A resposta rápida
O juro composto faz os teus rendimentos gerarem novos rendimentos: com o mesmo retorno anual, quem começa cedo com pouco tende a acumular mais do que quem começa tarde com muito. Faz as contas ao teu caso na calculadora de juro composto e recebe ideias práticas de poupança na newsletter gratuita.
Como funciona, numa frase
Quando investes, o capital gera rendimento. No juro composto, esse rendimento fica a render também — e no ano seguinte a base já é maior. Nos primeiros anos quase não se nota; ao fim de uma ou duas décadas, a curva dispara.
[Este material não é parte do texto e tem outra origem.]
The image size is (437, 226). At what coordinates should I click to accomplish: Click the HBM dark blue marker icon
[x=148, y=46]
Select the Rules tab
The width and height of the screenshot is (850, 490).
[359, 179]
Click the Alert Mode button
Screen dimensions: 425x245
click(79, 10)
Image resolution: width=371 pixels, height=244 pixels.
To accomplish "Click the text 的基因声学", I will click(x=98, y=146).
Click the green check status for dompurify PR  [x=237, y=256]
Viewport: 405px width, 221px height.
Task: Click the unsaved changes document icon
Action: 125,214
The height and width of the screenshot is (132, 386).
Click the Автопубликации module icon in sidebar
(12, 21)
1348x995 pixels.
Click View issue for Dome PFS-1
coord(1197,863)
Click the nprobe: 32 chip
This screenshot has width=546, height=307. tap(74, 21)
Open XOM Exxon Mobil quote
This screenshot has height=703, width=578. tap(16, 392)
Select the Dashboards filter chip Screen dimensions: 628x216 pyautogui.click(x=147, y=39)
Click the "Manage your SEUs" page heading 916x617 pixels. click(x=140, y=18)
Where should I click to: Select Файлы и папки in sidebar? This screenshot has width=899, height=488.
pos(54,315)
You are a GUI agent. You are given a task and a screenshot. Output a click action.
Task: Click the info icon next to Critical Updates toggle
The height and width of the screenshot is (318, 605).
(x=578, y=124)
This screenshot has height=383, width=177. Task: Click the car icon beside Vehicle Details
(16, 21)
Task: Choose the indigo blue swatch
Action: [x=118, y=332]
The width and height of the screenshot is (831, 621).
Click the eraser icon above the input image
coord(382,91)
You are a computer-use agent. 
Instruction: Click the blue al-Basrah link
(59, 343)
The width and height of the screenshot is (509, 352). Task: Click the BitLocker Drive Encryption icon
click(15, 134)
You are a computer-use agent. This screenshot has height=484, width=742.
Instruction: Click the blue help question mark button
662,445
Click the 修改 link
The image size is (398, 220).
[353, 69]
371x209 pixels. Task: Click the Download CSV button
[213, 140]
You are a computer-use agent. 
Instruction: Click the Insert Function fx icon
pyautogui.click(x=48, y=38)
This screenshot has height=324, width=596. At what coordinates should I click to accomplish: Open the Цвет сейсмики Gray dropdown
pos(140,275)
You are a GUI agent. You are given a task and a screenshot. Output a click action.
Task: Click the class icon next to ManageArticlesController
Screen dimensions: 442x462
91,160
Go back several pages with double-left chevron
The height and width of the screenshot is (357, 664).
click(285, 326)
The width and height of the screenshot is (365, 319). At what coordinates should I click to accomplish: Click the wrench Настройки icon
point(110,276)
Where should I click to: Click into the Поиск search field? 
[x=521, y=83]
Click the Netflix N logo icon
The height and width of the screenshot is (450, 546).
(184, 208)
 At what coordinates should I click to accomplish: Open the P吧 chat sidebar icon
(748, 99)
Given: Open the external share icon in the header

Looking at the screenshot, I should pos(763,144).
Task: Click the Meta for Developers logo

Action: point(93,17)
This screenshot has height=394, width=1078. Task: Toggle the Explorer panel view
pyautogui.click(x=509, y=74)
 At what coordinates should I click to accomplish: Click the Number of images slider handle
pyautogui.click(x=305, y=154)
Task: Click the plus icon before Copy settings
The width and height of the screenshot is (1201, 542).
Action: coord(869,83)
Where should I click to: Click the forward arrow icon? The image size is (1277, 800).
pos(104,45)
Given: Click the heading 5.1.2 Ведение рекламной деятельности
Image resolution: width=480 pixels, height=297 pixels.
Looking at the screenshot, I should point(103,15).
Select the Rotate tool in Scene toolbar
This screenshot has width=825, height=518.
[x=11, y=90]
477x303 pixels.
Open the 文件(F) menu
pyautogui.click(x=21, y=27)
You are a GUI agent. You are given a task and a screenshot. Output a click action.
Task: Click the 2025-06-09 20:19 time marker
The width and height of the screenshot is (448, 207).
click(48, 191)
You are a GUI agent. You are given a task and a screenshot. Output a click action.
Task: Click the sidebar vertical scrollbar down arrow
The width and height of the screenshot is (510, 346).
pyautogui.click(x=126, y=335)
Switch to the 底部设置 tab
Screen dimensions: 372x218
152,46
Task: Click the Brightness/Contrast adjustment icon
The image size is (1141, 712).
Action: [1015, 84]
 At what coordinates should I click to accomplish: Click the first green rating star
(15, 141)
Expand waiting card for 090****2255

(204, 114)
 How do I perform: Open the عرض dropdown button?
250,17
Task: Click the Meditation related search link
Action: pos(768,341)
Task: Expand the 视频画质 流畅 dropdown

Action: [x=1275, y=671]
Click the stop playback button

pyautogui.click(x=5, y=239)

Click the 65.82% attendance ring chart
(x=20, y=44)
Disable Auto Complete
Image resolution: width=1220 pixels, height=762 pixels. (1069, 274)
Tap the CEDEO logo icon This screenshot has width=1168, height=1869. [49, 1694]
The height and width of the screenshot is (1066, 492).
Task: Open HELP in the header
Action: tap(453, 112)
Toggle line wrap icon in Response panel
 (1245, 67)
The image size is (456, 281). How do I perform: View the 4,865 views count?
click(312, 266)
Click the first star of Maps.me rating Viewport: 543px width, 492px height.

Um exemplo neutro: investir 100€ por mês durante 30 anos e investir 300€ por mês durante 10 anos representa exatamente o mesmo capital (36.000€). Com o mesmo retorno anual positivo, a primeira versão termina com mais dinheiro — porque cada euro teve mais tempo para compor.
O tempo é o ingrediente que não se compra
Podes sempre aumentar o valor que investes mais tarde; não podes recuperar anos de capitalização perdidos. É por isso que a decisão mais valiosa raramente é «esperar até ter mais dinheiro» — é começar com o que há.
Isto também muda a leitura do risco: para horizontes longos, a volatilidade de curto prazo pesa menos do que o custo de ficar de fora.
Os inimigos do juro composto
Dois travões silenciosos: as comissões, que compõem contra ti da mesma forma que os juros compõem a favor (vê o efeito na calculadora de impacto das comissões), e as interrupções — cada resgate antecipado reinicia parte do relógio.
A defesa é simples de dizer e difícil de fazer: custos baixos, regularidade e paciência.